Minnesotans voted in record numbers in the 2016 general election, with roughly 81 percent of registered voters casting a ballot. In contrast, only 294,797, or 7.43 percent of eligible voters, voted in the 2016 primary, according to the Pioneer Press. It was the lowest turnout for a primary election in the state since 1950.

If you’re like me, you had friends on both sides of the political spectrum who did not vote in the primary, but complained bitterly about the nominations of Donald Trump and Hillary Clinton. And, of course, when asked why they didn’t bother to vote, they gave the typical answer of, “Because they had the momentum and one vote doesn’t make a difference.”

I wonder how many millions of registered voters across the nation told themselves the same thing during the 2016 primary election?

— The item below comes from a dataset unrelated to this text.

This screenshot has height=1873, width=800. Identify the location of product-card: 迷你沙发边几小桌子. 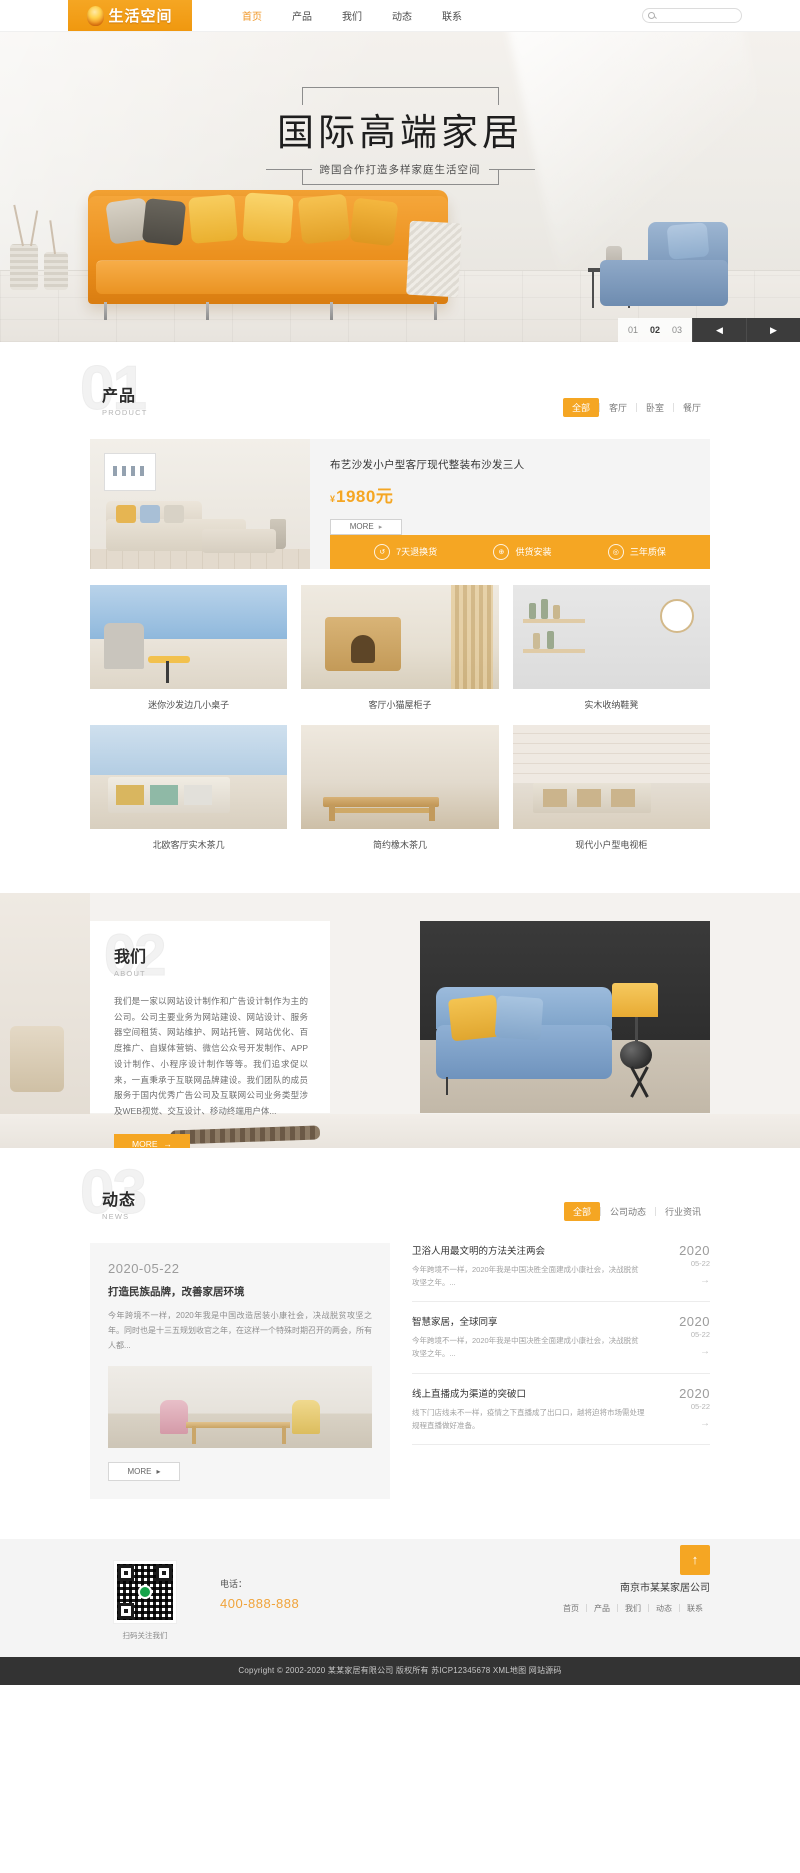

I’ve also heard excuses about not voting in primaries for local elections. Usually they are along the lines of “Who cares?”

Considering that local candidates have a more direct impact on your life than any other office holder (and you have a greater impact in a local election than any other type of election), you should care.

You know that tax levy that goes up every now and then? That’s because the council’s budget calls for it. You know that permit you have to get to build on your property? That’s because the city and county have zoning laws and ordinances that specify what you can and can’t build. You know why that street by your house is closed? It’s because the council voted for the city’s recommendation to fix it.

You know those articles about what the council and county board are doing; the ones where you leave comments complaining about what’s going on, but don’t actually care enough to show up to the meetings and address them about your concerns?

Well, at least you can do something by voting.

“But, I don’t like any of the candidates, I don’t have time, I’m not going to be in town, I don’t know where to go, blah blah blah.”

The truth is, no matter what your excuse, you really don’t have an excuse for not voting. Polls are open at 7 a.m. and close at 8 p.m., meaning you have ample time even if you work full-time. Absentee voting has been available for a while, so you can’t use the excuse of not being in the precinct on Election Day. If you don’t know about a candidate, you can find information on the Minnesota Secretary of State’s website. If you don’t know where to vote, see page 1.

Go out and do your civic duty.

If you don’t vote, you have no reason to complain.